**DOCUMENT EXTRACT**

Federal Court Rules that Negotiated IDIQ/MATOC Contracting Cannot be Used Instead of Sealed Bidding Without a Lawful and Rational Basis
In a recent prebid protest presented by our firm, Payne Hackenbracht & Sullivan, the United States Court of Federal Claims considered the protest of Weeks Marine, Inc. v. The United States (“Weeks”) challenging the decision of the United States Army Corps of Engineers, South Atlantic Division (“SAD”), to solicit proposals for maintenance dredging and shore protection projects using negotiated indefinite delivery indefinite quantity (“IDIQ”) multiple-award task order contracts (“MATOC”). The Court noted that the contemplated change to negotiated IDIQ task order contracting represented a significant departure from SAD’s prior practice of using sealed bidding, and further noted that the policy change had caused widespread industry criticism.
As grounds for its protest, Weeks asserted that SAD’s proposed change to negotiated IDIQ/MATOC task order contracting was contrary to law, and was without any rational basis. Weeks relied upon 10 U.S.C. § 2304(a) and Federal Acquisition Regulation (“FAR”) ¶ 6.401(a), mandating that an agency shall use sealed bidding procedures when (1) time permits, (2) awards will be made solely based on price, (3) discussions are not necessary, and (4) the agency reasonably expects to receive more than one bid. Weeks contended that each of these four conditions was met for SAD’s dredging contracts, and that no legal basis existed to use negotiation procedures.
The Corps of Engineers argued in opposition that SAD’s proposed IDIQ task order contracting was lawful, that the agency had wide discretion in selecting an appropriate procurement method, and that SAD’s justification for the change was reasonable under current circumstances. The Court disagreed and ruled that an agency’s discretion “does not empower an agency to employ a procurement method in violation of applicable law.” The Court ruled that SAD had not pointed to any significant changes in its procurement environment that would warrant a change to IDIQ task order contracting. The Acquisition Plan confirmed that SAD had “excelled in program execution” during the last two years and “the Court does not see any reasons or developments for moving away from the sealed bid process. Without any analysis of the applicable statutes and regulations, and without citing any significant reasons or developments, the Court held that SAD would violate 10 U.S.C. § 2304(a), FAR ¶ 6.401(a), FAR ¶ 14.103-1(a), and FAR ¶ 36.103(a) by employing IDIQ task order contracting methods.“
This is an important judicial opinion that will hopefully cause government agencies to revisit decisions to utilize contracting by negotiation in either single procurements or IDIQ contracting. When the sole justification for negotiated contracting boils down to nothing more than a desire to introduce unnecessary subjectivity into the source selection process, RFPs should not be used and sealed bidding should continue to be the preferred method. In dredging, as in many other areas of construction contracting, sealed bidding has been a successful procurement method for many years. It is a system that provides the greatest risk coupled with the greatest opportunity for reward and it is an integral part of the free enterprise system.

**WHAT YOU NEED TO DO**
Please repeat everything in the court ruling summary from "As grounds for" down to "use negotiation procedures.", changing "four conditions" to "four criteria".

**EXERCISE DATA**
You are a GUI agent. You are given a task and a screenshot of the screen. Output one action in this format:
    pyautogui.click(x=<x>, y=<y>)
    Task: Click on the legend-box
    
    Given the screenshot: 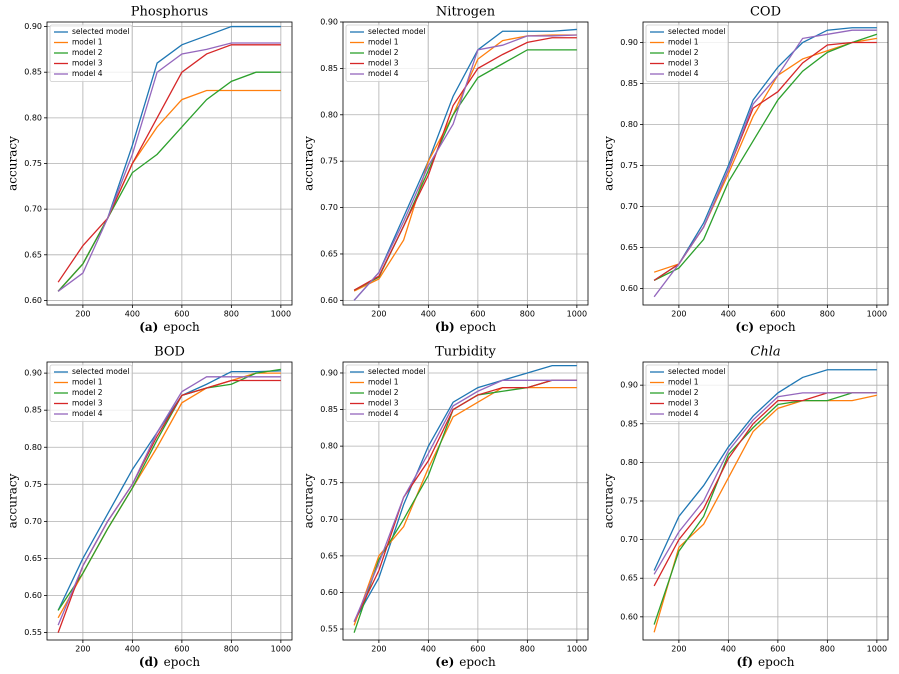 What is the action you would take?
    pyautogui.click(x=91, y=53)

**ANSWER BOX**
As grounds for its protest, Weeks asserted that SAD’s proposed change to negotiated IDIQ/MATOC task order contracting was contrary to law, and was without any rational basis. Weeks relied upon 10 U.S.C. § 2304(a) and Federal Acquisition Regulation (“FAR”) ¶ 6.401(a), mandating that an agency shall use sealed bidding procedures when (1) time permits, (2) awards will be made solely based on price, (3) discussions are not necessary, and (4) the agency reasonably expects to receive more than one bid. Weeks contended that each of these four criteria was met for SAD’s dredging contracts, and that no legal basis existed to use negotiation procedures.